Segment Start: Given records

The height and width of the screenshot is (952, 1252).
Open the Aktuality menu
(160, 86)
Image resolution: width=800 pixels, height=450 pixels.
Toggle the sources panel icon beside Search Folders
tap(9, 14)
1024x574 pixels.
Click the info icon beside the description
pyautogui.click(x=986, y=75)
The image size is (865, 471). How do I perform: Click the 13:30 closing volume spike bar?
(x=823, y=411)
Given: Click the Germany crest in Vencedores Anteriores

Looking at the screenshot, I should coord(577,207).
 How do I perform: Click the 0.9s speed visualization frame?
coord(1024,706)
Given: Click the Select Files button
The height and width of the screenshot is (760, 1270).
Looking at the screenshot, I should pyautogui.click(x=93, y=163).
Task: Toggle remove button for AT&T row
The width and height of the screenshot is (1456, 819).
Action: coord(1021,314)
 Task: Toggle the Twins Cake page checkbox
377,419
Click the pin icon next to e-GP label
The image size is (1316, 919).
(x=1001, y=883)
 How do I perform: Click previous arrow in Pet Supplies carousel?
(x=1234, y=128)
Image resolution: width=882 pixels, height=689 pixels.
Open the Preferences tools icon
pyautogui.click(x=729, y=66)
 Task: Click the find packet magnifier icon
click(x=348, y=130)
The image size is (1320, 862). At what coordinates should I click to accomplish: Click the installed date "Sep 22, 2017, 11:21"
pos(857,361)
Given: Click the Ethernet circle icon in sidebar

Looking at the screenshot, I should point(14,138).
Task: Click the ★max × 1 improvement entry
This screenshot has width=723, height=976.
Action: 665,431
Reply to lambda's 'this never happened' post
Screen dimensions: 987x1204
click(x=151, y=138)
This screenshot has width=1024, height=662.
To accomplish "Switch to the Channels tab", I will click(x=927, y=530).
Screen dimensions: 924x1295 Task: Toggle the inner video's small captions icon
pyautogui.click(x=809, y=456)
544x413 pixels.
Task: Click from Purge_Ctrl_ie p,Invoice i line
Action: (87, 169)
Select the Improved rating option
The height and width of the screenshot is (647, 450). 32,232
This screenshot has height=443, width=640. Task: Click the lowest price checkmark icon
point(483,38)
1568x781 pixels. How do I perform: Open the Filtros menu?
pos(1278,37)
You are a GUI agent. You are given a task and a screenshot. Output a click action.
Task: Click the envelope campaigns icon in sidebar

Segment End: Given records

Exercise brief:
Exactly as they stand, set down the lines from the top of the data through the line with "Given: Click the Select Files button".

Your solution:
The height and width of the screenshot is (952, 1252).
Open the Aktuality menu
(160, 86)
Image resolution: width=800 pixels, height=450 pixels.
Toggle the sources panel icon beside Search Folders
tap(9, 14)
1024x574 pixels.
Click the info icon beside the description
pyautogui.click(x=986, y=75)
The image size is (865, 471). How do I perform: Click the 13:30 closing volume spike bar?
(x=823, y=411)
Given: Click the Germany crest in Vencedores Anteriores

Looking at the screenshot, I should coord(577,207).
 How do I perform: Click the 0.9s speed visualization frame?
coord(1024,706)
Given: Click the Select Files button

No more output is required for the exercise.